Problem 1 I make 100 random samples of boys heights and take their means, then count how many of the means are above 50.
means <- matrix(nrow = 100)
for (i in 1:100){
boys= rnorm(100,51,3)
means[i] = mean(boys)
}
mean(means)
## [1] 51.02402
count = 0
for(i in 1:100){
if (means[i] > 50) count = count + 1
}
count
## [1] 100
The standard error is 3/10. The probability that the sample mean is greater than 50 is (50 - 51)/ (.3)
zscore = -1/.3
zscore
## [1] -3.333333
The z-score is -3.33, so we are looking for the probability that the z-score is -3.33 or greater. Since 99.7% of scores fall within 3 standard deviations of the mean, we can approximate that there is a near 100% probability of the sample mean being greater than 50. The count shows that 99% of the means were above 50
Problem 2
difference <- matrix(nrow = 100)
for (i in 1:100){
boys = mean(rnorm(100, 51, 3))
girls = mean(rnorm(100,53, 3))
difference[i] = girls - boys
}
mean(difference)
## [1] 1.989222
count = 0
for(i in 1:100){
if (difference[i] < 0) count = count + 1
}
count
## [1] 0
Of the samples, the girls’ average mean height is near 2 inches taller than the boys’ average mean height. There is a near 0% chance of the boys’ sample mean being higher than the girls’ sample mean.
Problem 3
library(readr)
hrs <- read_csv("/Users/Nazija/Downloads/HRS_r1bmi.csv")
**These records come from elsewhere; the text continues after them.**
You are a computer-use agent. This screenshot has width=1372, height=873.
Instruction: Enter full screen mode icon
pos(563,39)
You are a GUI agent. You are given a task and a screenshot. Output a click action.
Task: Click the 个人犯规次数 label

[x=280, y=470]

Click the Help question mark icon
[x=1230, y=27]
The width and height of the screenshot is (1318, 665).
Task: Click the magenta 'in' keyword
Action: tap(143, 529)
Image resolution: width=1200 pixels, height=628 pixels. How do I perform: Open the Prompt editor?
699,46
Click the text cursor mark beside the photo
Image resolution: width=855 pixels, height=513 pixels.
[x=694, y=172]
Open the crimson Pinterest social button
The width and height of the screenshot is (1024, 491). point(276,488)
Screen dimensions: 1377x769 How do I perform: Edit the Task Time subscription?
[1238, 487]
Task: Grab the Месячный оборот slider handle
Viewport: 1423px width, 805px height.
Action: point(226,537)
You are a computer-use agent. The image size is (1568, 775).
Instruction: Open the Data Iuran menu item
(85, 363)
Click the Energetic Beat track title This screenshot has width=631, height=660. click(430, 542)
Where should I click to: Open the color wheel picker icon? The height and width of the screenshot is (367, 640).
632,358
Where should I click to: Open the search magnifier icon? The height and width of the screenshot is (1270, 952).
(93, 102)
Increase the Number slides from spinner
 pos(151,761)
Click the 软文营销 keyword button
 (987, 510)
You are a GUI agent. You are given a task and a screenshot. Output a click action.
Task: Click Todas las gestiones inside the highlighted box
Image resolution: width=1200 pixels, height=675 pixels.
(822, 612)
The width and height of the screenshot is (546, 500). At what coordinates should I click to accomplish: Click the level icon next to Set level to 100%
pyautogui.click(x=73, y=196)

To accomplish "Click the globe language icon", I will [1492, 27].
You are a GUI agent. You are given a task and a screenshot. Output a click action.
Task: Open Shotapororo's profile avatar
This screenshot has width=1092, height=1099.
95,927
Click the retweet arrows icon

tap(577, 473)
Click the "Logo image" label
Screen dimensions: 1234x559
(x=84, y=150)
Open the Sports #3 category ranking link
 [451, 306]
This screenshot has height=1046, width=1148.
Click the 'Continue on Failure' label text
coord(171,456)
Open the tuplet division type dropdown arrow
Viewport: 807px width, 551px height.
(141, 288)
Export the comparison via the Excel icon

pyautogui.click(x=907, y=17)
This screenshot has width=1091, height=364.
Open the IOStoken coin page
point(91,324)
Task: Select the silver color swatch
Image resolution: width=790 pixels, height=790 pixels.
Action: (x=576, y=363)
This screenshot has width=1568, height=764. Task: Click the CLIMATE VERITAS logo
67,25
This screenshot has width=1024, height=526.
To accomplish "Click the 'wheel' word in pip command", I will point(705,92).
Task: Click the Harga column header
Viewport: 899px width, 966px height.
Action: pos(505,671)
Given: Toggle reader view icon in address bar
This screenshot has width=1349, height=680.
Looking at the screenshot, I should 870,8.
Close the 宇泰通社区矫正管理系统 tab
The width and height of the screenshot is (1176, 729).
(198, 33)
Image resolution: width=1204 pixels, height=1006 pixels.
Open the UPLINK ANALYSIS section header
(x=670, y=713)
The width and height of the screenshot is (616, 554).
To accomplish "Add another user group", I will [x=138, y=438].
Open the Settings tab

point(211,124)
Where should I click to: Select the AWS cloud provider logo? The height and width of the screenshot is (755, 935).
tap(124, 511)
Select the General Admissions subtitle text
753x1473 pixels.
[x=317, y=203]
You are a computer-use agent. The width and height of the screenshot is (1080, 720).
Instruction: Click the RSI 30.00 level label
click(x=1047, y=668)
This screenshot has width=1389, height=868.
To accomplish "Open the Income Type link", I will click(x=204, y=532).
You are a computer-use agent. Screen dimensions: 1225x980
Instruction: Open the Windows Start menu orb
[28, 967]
## Parsed with column specification:
## cols(
## hhidpn = col_double(),
## raedyrs = col_double(),
## raeduc = col_character(),
## rameduc = col_double(),
## rafeduc = col_double(),
## ragender = col_character(),
## raracem = col_character(),
## r1agey_b = col_double(),
## r1agey_e = col_double(),
## r1agey_m = col_double(),
## r1bmi = col_double()
## )
hrs.sub = (hrs$r1bmi)
Histogram of hrs$r1bmi
hist(hrs.sub)
QQPlot of hrs$r1bmi
qqnorm(hrs.sub)
mean(hrs.sub)
## [1] 27.09804
Draw 10,000 random samples of size n = 2 from the same population
means2 <- matrix(nrow = 10000)
for(i in 1:10000){
sampling = sample(hrs.sub, 2, replace = FALSE)
temp = mean(sampling)
means2[i] = temp
}
Histogram, qqplot, and mean of sampling distribution of 10,000 samples with sample size 2
hist(means2)
qqnorm(means2)
mean(means2)
## [1] 27.11753
Draw 10,000 random samples of size n = 10 from the same population
means10 <- matrix(nrow = 10000)
for(i in 1:10000){
sampling = sample(hrs.sub, 10, replace = FALSE)
temp = mean(sampling)
means10[i] = temp
}
Histogram, qqplot, and mean of sampling distribution of 10,000 samples with sample size 10
mean(means10)
## [1] 27.07383
hist(means10)
qqnorm(means10)
Draw 10,000 random samples of size n = 1000 from the same population
means1k <- matrix(nrow = 10000)
for(i in 1:10000){
sampling = sample(hrs.sub, 1000, replace = FALSE)
temp = mean(sampling)
means1k[i] = temp
}
Histogram, qqplot, and mean of sampling distribution of 10,000 samples with sample size 1000
mean(means1k)
## [1] 27.098
hist(means1k)
qqnorm(means1k)
par(mfrow = c(2,3))
hist(means2)
hist(means10)
hist(means1k)
qqnorm(means10, main = "n = 2")
qqnorm(means2, main = "n = 10")
qqnorm(means1k, main = "n = 1000")
7. This confirms the two properties of Central Limit Theorem. As the sampling size increases, the range of values for the mean decreases, and the qqplot shows how the distribution is most normal when n = 1000.